▶ _EXERCISE PASSAGE_

- Opening Delimiter -

Researchers from Stanford University and the University of California, Berkeley have published a scientific paper that aims to show changes in GPT-4 performance over time, writes Ars Technica.

It’s a study called “How Is ChatGPT’s Behavior Changing over Time?” Its authors question the stable performance of OpenAI’s large language models (LLM), including GPT-3.5 and GPT-4.

Using API access, they tested the March and June versions of these models on tasks such as solving math problems, answering sensitive questions, generating code, and visual reasoning.

GPT-4’s ability to identify prime numbers plummeted from 97.6% accuracy in March to just 2.4% in June. Notably, GPT-3.5 performed better over the same period.

However, OpenAI denies any claims of GPT-4 capabilities decline. Here they assured that they make each new version smarter than the previous one.

Some experts were not convinced by the results of the study. For example, Arvind Narayanan, a professor of computer science at Princeton University, believes that the results of the study are not conclusive evidence of a decrease in GPT-4 performance and could potentially be related to OpenAI settings.

AI researcher Simon Willison also questions the paper’s conclusions. He believes that any changes in the capabilities of GPT-4 are due to the fact that the novelty of LLM wears off. As technology has become more down-to-earth, its shortcomings seem glaring.

- Closing Delimiter -

▶ _RECORD SET_
- Opening Delimiter -

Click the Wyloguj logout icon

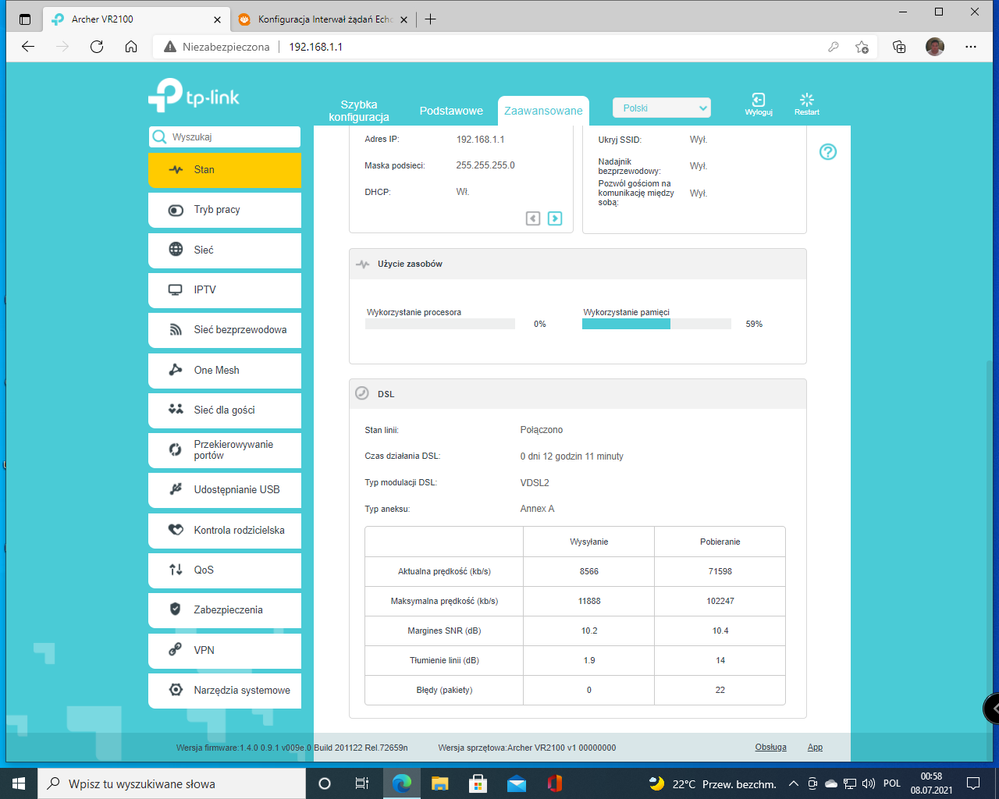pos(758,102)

- Closing Delimiter -
- Opening Delimiter -

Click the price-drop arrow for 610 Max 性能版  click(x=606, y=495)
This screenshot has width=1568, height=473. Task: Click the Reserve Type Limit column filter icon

- Closing Delimiter -
- Opening Delimiter -

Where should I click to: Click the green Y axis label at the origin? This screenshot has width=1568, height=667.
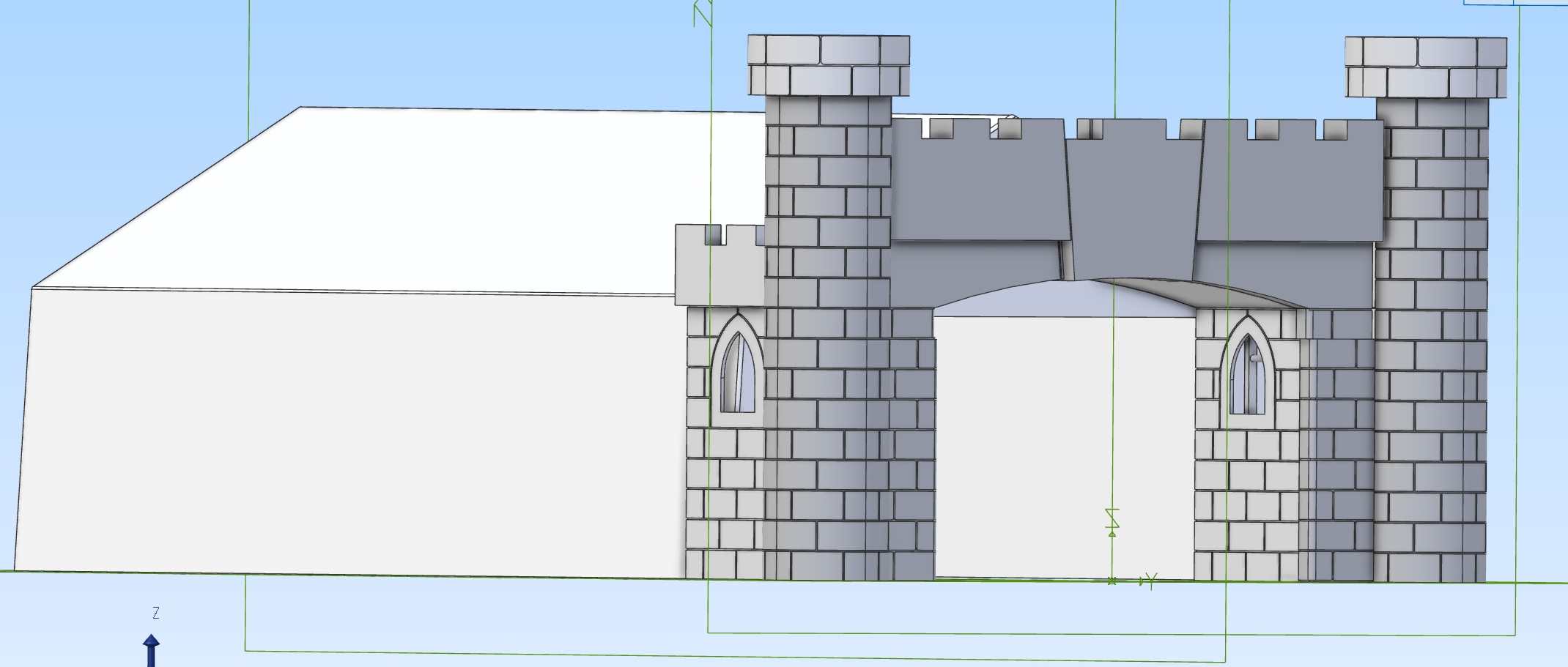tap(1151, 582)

- Closing Delimiter -

▶ _WHAT THIS EXERCISE ASKS_
[1] Quote the article on the GPT-4 performance study from "It’s a study" up to and including "GPT-3.5 and GPT-4.".
[2] Answer these questions from the article on the GPT-4 performance study:
(a) Researchers from which two universities published the paper?
(b) What was GPT-4's accuracy at identifying prime numbers in June?
(c) At which university is Arvind Narayanan a professor of computer science?
[3] Proceed with the article on the GPT-4 performance study, picking up after its last sentence.

▶ _RESPONSES BY ITEM NUMBER_
[1]
It’s a study called “How Is ChatGPT’s Behavior Changing over Time?” Its authors question the stable performance of OpenAI’s large language models (LLM), including GPT-3.5 and GPT-4.

[2]
(a) Stanford University and the University of California, Berkeley
(b) 2.4%
(c) Princeton University

[3]
“When GPT-4 came out, we were still all in a place where anything LLMs could do felt miraculous,” Willison said. “That’s worn off now and people are trying to do actual work with them, so their flaws become more obvious, which makes them seem less capable than they appeared at first.”

OpenAI is aware of the new research and says it is monitoring reports of reduced GPT-4 capabilities.

“The team is aware of the reported regressions and looking into it,” noted OpenAI’s head of developer relations, Logan Kilpatrick.

We will remind that OpenAI is forming a new team headed by chief scientist and one of the company’s co-founders, Ilya Sutskever, to develop methods of managing and controlling “superintelligent” AI systems. According to Sutskever and the head of the company’s control group, Jan Leike, AI with intelligence exceeding that of humans could appear within a decade.